[[ Exercise input, beginning ]]
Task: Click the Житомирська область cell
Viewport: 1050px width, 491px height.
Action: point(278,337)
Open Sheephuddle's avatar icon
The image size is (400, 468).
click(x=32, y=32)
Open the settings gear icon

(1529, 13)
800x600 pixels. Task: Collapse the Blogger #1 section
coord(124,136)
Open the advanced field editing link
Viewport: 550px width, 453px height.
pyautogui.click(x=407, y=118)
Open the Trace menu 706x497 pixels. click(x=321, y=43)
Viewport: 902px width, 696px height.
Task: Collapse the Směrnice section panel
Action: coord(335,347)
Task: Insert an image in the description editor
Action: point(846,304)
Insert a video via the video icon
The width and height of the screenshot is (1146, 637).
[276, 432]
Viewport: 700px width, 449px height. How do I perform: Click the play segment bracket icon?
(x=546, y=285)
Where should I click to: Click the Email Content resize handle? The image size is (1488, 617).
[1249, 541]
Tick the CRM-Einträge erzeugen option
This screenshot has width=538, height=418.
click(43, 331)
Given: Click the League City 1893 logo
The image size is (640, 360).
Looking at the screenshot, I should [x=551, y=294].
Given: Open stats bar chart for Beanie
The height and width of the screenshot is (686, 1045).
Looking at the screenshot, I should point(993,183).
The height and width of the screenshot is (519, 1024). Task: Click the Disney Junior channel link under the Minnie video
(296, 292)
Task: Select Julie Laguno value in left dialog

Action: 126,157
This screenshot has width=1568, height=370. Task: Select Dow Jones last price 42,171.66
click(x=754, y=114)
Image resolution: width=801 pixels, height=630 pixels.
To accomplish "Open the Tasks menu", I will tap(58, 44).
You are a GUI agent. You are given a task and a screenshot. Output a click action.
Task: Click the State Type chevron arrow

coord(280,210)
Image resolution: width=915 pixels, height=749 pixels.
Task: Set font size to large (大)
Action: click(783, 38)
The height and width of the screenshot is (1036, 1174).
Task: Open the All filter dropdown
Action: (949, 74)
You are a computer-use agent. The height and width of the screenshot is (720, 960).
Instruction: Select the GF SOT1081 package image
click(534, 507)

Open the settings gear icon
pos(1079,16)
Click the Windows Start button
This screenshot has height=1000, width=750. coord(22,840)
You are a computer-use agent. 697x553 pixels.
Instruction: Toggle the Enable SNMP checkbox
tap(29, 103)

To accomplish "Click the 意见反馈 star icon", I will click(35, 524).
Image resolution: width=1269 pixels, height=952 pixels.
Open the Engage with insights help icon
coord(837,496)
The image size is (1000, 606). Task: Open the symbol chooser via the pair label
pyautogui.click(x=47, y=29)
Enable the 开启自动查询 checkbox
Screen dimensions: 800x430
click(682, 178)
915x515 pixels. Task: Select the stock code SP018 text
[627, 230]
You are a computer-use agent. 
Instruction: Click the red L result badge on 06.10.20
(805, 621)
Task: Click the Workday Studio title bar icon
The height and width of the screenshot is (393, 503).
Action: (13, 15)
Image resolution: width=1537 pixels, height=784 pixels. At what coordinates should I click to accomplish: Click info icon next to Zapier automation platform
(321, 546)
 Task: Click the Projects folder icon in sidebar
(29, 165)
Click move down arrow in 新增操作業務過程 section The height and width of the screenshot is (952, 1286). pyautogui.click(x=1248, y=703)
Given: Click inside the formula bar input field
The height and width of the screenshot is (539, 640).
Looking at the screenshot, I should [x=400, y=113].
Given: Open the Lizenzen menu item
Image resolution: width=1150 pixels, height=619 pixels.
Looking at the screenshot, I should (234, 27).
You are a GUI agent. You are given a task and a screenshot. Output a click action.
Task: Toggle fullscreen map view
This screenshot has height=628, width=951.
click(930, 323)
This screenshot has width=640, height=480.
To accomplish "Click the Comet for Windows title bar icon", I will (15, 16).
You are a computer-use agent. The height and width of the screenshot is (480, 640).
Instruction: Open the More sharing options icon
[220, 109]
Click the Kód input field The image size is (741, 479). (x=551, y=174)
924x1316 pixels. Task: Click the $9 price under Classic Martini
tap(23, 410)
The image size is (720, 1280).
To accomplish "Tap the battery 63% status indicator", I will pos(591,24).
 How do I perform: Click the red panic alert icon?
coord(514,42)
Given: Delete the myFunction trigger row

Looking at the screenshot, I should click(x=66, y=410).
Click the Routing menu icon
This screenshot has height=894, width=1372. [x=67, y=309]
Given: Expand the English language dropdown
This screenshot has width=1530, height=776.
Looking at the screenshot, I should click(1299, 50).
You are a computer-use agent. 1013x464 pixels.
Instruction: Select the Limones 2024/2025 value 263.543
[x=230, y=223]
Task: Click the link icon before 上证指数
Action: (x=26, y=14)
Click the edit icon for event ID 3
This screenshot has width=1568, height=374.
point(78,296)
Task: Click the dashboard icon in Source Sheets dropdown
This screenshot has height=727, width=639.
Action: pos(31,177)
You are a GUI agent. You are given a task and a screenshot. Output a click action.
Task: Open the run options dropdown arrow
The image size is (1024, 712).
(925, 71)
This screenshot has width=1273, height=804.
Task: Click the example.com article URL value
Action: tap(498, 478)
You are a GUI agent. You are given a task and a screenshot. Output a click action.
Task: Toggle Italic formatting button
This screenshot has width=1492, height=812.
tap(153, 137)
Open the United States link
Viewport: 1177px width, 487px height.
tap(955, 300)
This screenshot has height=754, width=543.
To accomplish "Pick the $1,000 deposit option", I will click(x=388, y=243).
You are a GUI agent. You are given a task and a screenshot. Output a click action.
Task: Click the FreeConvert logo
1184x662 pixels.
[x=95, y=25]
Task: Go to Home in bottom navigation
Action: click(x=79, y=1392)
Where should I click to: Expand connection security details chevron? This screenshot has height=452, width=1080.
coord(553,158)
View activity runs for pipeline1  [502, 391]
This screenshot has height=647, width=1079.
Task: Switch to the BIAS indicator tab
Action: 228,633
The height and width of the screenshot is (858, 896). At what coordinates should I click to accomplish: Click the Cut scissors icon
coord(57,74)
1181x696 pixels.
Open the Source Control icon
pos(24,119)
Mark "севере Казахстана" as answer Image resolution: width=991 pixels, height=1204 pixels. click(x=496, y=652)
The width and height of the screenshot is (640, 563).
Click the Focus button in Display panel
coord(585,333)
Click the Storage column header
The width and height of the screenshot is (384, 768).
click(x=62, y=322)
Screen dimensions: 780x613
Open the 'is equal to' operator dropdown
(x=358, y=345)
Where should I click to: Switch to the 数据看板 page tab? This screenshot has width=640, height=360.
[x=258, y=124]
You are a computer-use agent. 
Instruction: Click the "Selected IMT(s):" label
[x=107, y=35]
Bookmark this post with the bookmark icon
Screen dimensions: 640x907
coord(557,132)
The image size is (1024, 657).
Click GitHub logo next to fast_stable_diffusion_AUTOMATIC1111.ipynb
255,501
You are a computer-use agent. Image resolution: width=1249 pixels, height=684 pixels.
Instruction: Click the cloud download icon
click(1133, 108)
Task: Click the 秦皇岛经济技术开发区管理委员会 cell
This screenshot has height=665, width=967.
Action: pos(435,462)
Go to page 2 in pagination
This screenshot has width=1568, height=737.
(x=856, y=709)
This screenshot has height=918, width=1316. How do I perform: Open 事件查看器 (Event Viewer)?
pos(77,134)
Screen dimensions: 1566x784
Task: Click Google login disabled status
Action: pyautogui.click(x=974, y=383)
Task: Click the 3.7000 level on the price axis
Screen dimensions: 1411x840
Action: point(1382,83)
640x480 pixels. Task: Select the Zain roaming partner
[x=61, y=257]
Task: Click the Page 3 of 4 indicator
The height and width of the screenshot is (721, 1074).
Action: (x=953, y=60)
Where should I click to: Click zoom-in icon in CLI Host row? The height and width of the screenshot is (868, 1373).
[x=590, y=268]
[[ Exercise input, end ]]
▶ Instructions to follow: Copy every line from the data that includes the string "cell".

▶ Exercise answer:
Task: Click the Житомирська область cell
Task: Click the 秦皇岛经济技术开发区管理委员会 cell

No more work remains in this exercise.